[Stored records]
·····

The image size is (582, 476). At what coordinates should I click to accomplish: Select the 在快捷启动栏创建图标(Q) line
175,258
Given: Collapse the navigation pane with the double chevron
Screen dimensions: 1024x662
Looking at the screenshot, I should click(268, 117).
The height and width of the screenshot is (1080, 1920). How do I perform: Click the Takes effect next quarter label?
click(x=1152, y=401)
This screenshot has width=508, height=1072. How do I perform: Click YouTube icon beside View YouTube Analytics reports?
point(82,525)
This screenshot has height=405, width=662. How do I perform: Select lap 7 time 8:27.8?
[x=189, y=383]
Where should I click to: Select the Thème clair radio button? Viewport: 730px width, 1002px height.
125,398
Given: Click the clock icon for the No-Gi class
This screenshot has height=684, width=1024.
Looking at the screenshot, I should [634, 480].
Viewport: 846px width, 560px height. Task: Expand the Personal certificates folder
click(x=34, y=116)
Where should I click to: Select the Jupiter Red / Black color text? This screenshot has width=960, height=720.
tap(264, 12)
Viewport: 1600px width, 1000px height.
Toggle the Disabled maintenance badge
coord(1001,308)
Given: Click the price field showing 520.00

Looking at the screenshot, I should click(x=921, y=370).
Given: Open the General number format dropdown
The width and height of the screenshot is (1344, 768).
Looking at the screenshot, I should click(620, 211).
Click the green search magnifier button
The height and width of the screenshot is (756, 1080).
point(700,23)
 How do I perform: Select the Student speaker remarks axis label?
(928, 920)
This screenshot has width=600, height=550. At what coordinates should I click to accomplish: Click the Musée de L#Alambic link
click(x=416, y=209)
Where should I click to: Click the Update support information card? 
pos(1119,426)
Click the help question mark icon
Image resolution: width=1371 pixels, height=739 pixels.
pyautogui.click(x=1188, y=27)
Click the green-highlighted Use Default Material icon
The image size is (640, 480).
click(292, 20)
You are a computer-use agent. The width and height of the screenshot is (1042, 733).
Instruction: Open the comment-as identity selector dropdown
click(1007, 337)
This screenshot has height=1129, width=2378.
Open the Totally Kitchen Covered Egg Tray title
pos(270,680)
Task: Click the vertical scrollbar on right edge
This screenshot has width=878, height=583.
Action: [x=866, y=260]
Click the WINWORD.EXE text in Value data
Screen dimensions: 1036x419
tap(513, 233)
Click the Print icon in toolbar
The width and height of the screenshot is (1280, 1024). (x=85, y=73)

·····

▶ [Problem details]:
Retrieve each line of the data in which the word "green" can be found.

▶ [Exercise response]:
Click the green search magnifier button
Click the green-highlighted Use Default Material icon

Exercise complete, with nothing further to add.